Germany no country for old men

AS THE knock-out stage of World Cup 2006 fast approaches, some of the game’s heavyweights are already on the ropes, hoping the bell will give them a reprieve.

Germany no country for old men

One of the lessons of the first round seems to be that, for this month at least, Germany is no country for old men. After Ronaldo’s only marginally improved performance for Brazil against Australia, Zinedine Zidane saw his second outing for France end in the acrimony and disappointment of a 1-1 draw with South Korea, the petulant push which earned him a yellow card ruling the great man out of France’s final group game against Togo.

Two former world players of the year, representing the countries which won the last two World Cups, the apparently terminal decline of Big Ron and Zizou has not been pleasant to watch. Although both may yet get the opportunity to make amends, you wouldn’t want to be betting your last euro on it.

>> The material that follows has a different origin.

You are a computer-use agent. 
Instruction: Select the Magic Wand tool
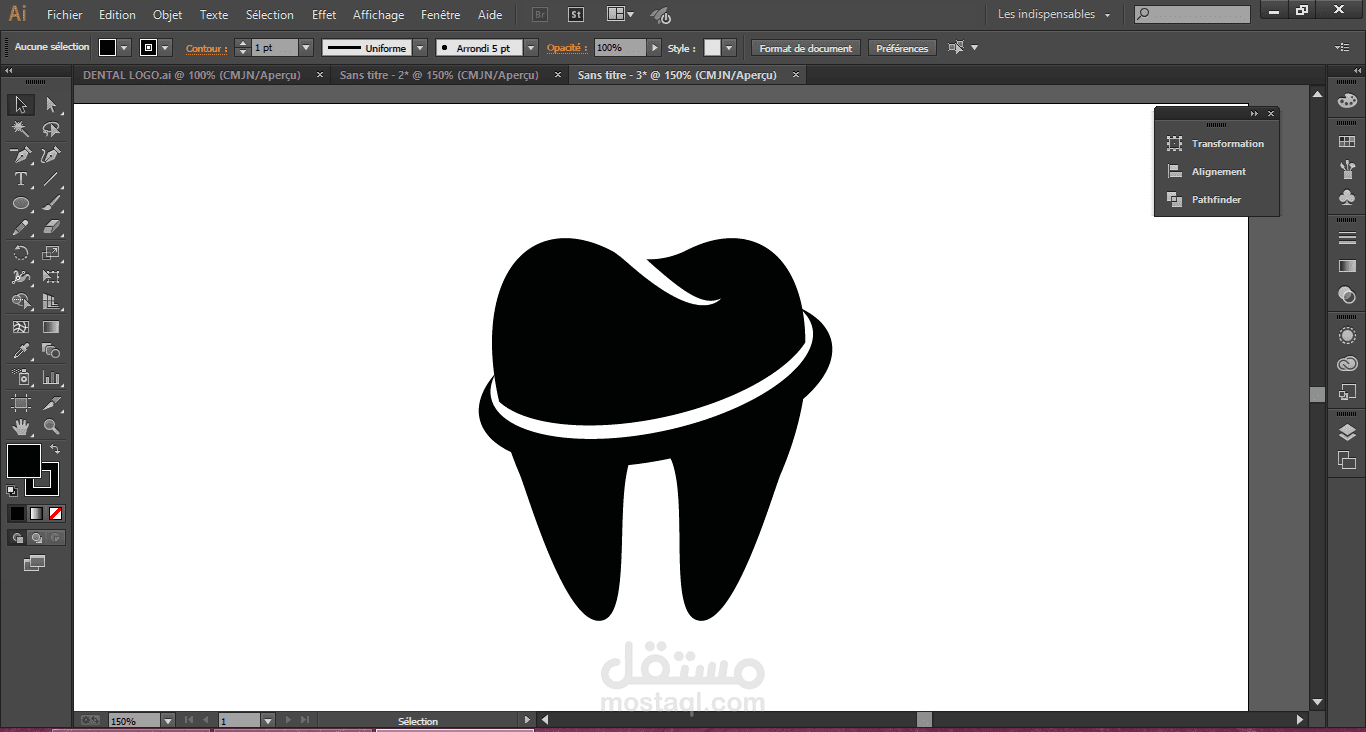coord(20,130)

Mind you, Big Ron has taken so much flak at this stage that you’d love if he now went mad and scored a hat-trick. The latest cruel gag at his expense comes from the ever lively Football 365 website which quotes from a live text report of Sunday’s game in Munich: “49 minutes. Goal – Adriano drills a low drive beyond the outstretched arm of Schwarzer from the edge of the area after Ronaldinho feeds Ronaldo.” As F365 points out: no wonder it took so long.

While Zidane and Ronaldo struggle to recover past glories, David Beckham’s is a slightly different case, in the sense that his reputation as one of the game’s galacticos was always rooted more in hype than reality. Yet, as England head to Cologne today to play Sweden in a game which will determine where they are placed in the last 16, I would refrain from joining those — among them 1966 hero George Cohen — who are calling for the England captain to be consigned to the bench.

These days, Beckham’s contribution throughout any given 90 minutes may be severely limited but on the odd occasion when he does do his thing — perhaps, now, his only thing — the impact is significant. Of England’s three goals in the tournament to date, two have come on the end of a perfect Beckham delivery, the first the own goal which saw off Paraguay, the second the cross which Peter Crouch converted to break the hearts of Trinidad & Tobago.

Of course, such reliance on what, in America, would be regarded as specialist field kicking duties, says more about England’s crippling deficiencies elsewhere than it does about the positive remnants of Beckham’s fading grandeur. But even in this country for young men, like Kaka, Robinho, Robben, Rosicky and most of the Argentinian team, for Sven Goran Eriksson to turn to the exciting Aaron Lennon to provide some pace on the flanks from the start, might be to ask a little too much too soon of the Spurs 19 year old.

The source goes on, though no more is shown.